[WORK TASK]
Return each entry exactly, so that nothing in the data differs from the original.

(Data extracted from a collection)
------------------------------------------------

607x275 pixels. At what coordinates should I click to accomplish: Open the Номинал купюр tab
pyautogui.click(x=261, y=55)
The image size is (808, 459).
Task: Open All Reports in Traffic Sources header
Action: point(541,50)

------------------------------------------------

[ANSWER FOR THE TASK]
607x275 pixels. At what coordinates should I click to accomplish: Open the Номинал купюр tab
pyautogui.click(x=261, y=55)
The image size is (808, 459).
Task: Open All Reports in Traffic Sources header
Action: point(541,50)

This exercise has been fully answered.